[Collected data]
------------------------------------------------------------
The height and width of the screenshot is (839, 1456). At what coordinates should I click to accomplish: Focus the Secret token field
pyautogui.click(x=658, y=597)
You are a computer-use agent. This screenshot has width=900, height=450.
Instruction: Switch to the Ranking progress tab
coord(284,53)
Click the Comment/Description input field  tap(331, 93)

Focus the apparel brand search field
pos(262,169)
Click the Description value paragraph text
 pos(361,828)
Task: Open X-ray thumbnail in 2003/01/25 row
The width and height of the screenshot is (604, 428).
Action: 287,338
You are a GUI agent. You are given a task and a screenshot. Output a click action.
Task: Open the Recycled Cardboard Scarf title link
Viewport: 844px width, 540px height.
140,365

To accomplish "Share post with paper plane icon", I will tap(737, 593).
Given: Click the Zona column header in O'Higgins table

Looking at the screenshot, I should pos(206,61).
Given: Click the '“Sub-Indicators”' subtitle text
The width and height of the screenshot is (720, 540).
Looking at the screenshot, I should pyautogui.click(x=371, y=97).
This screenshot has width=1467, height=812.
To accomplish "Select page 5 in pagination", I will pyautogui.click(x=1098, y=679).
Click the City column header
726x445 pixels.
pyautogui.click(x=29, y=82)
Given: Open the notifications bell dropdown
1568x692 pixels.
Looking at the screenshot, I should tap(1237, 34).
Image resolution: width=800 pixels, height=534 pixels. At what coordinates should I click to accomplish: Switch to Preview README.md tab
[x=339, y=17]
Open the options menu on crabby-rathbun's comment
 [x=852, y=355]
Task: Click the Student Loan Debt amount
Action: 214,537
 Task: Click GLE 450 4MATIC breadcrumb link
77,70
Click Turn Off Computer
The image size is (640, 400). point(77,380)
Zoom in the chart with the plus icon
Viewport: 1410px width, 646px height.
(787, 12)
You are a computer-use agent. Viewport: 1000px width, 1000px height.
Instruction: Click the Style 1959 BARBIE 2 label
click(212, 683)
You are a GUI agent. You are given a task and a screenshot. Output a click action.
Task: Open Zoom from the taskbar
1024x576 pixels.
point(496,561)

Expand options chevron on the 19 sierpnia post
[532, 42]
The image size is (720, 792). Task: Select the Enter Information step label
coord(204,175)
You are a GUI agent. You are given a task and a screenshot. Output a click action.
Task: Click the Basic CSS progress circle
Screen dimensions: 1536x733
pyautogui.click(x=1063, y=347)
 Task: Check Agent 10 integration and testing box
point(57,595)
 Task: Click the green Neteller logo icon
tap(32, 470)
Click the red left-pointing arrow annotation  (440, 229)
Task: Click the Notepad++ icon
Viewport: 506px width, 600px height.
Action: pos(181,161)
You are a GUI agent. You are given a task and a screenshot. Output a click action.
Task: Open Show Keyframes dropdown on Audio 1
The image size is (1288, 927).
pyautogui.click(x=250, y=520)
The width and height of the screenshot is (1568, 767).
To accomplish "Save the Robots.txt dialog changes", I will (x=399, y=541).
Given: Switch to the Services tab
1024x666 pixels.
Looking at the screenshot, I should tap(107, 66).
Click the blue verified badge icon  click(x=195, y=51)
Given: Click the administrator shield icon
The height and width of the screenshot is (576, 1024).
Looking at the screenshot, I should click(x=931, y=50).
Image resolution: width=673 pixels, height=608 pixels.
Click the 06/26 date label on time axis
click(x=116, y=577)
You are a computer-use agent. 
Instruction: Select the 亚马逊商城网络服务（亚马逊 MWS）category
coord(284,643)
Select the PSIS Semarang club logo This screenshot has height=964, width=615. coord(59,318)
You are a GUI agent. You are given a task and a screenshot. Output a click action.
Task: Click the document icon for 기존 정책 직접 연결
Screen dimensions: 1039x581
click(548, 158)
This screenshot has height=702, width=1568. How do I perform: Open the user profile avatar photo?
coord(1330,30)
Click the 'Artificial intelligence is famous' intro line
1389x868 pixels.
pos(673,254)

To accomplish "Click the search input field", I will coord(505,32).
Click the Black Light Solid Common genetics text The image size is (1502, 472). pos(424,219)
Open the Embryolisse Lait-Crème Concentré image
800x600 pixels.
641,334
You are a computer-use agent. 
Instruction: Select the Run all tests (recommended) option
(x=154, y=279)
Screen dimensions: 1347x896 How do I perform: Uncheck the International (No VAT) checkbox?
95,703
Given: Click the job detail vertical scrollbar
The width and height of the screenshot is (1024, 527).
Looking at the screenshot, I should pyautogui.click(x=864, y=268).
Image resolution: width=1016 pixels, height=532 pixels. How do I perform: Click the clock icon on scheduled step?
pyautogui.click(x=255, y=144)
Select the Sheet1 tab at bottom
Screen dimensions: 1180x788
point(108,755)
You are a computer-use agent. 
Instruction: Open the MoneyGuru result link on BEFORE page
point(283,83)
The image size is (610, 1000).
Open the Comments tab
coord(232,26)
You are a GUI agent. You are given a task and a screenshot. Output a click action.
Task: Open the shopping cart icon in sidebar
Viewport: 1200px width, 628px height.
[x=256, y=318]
------------------------------------------------------------
** WHAT IS REQUIRED **
Word for word, give the records again.

** ANSWER **
The height and width of the screenshot is (839, 1456). At what coordinates should I click to accomplish: Focus the Secret token field
pyautogui.click(x=658, y=597)
You are a computer-use agent. This screenshot has width=900, height=450.
Instruction: Switch to the Ranking progress tab
coord(284,53)
Click the Comment/Description input field  tap(331, 93)

Focus the apparel brand search field
pos(262,169)
Click the Description value paragraph text
 pos(361,828)
Task: Open X-ray thumbnail in 2003/01/25 row
The width and height of the screenshot is (604, 428).
Action: 287,338
You are a GUI agent. You are given a task and a screenshot. Output a click action.
Task: Open the Recycled Cardboard Scarf title link
Viewport: 844px width, 540px height.
140,365

To accomplish "Share post with paper plane icon", I will tap(737, 593).
Given: Click the Zona column header in O'Higgins table

Looking at the screenshot, I should pos(206,61).
Given: Click the '“Sub-Indicators”' subtitle text
The width and height of the screenshot is (720, 540).
Looking at the screenshot, I should pyautogui.click(x=371, y=97).
This screenshot has width=1467, height=812.
To accomplish "Select page 5 in pagination", I will pyautogui.click(x=1098, y=679).
Click the City column header
726x445 pixels.
pyautogui.click(x=29, y=82)
Given: Open the notifications bell dropdown
1568x692 pixels.
Looking at the screenshot, I should tap(1237, 34).
Image resolution: width=800 pixels, height=534 pixels. At what coordinates should I click to accomplish: Switch to Preview README.md tab
[x=339, y=17]
Open the options menu on crabby-rathbun's comment
 [x=852, y=355]
Task: Click the Student Loan Debt amount
Action: 214,537
 Task: Click GLE 450 4MATIC breadcrumb link
77,70
Click Turn Off Computer
The image size is (640, 400). point(77,380)
Zoom in the chart with the plus icon
Viewport: 1410px width, 646px height.
(787, 12)
You are a computer-use agent. Viewport: 1000px width, 1000px height.
Instruction: Click the Style 1959 BARBIE 2 label
click(212, 683)
You are a GUI agent. You are given a task and a screenshot. Output a click action.
Task: Open Zoom from the taskbar
1024x576 pixels.
point(496,561)

Expand options chevron on the 19 sierpnia post
[532, 42]
The image size is (720, 792). Task: Select the Enter Information step label
coord(204,175)
You are a GUI agent. You are given a task and a screenshot. Output a click action.
Task: Click the Basic CSS progress circle
Screen dimensions: 1536x733
pyautogui.click(x=1063, y=347)
 Task: Check Agent 10 integration and testing box
point(57,595)
 Task: Click the green Neteller logo icon
tap(32, 470)
Click the red left-pointing arrow annotation  (440, 229)
Task: Click the Notepad++ icon
Viewport: 506px width, 600px height.
Action: pos(181,161)
You are a GUI agent. You are given a task and a screenshot. Output a click action.
Task: Open Show Keyframes dropdown on Audio 1
The image size is (1288, 927).
pyautogui.click(x=250, y=520)
The width and height of the screenshot is (1568, 767).
To accomplish "Save the Robots.txt dialog changes", I will (x=399, y=541).
Given: Switch to the Services tab
1024x666 pixels.
Looking at the screenshot, I should tap(107, 66).
Click the blue verified badge icon  click(x=195, y=51)
Given: Click the administrator shield icon
The height and width of the screenshot is (576, 1024).
Looking at the screenshot, I should click(x=931, y=50).
Image resolution: width=673 pixels, height=608 pixels.
Click the 06/26 date label on time axis
click(x=116, y=577)
You are a computer-use agent. 
Instruction: Select the 亚马逊商城网络服务（亚马逊 MWS）category
coord(284,643)
Select the PSIS Semarang club logo This screenshot has height=964, width=615. coord(59,318)
You are a GUI agent. You are given a task and a screenshot. Output a click action.
Task: Click the document icon for 기존 정책 직접 연결
Screen dimensions: 1039x581
click(548, 158)
This screenshot has height=702, width=1568. How do I perform: Open the user profile avatar photo?
coord(1330,30)
Click the 'Artificial intelligence is famous' intro line
1389x868 pixels.
pos(673,254)

To accomplish "Click the search input field", I will coord(505,32).
Click the Black Light Solid Common genetics text The image size is (1502, 472). pos(424,219)
Open the Embryolisse Lait-Crème Concentré image
800x600 pixels.
641,334
You are a computer-use agent. 
Instruction: Select the Run all tests (recommended) option
(x=154, y=279)
Screen dimensions: 1347x896 How do I perform: Uncheck the International (No VAT) checkbox?
95,703
Given: Click the job detail vertical scrollbar
The width and height of the screenshot is (1024, 527).
Looking at the screenshot, I should pyautogui.click(x=864, y=268).
Image resolution: width=1016 pixels, height=532 pixels. How do I perform: Click the clock icon on scheduled step?
pyautogui.click(x=255, y=144)
Select the Sheet1 tab at bottom
Screen dimensions: 1180x788
point(108,755)
You are a computer-use agent. 
Instruction: Open the MoneyGuru result link on BEFORE page
point(283,83)
The image size is (610, 1000).
Open the Comments tab
coord(232,26)
You are a GUI agent. You are given a task and a screenshot. Output a click action.
Task: Open the shopping cart icon in sidebar
Viewport: 1200px width, 628px height.
[x=256, y=318]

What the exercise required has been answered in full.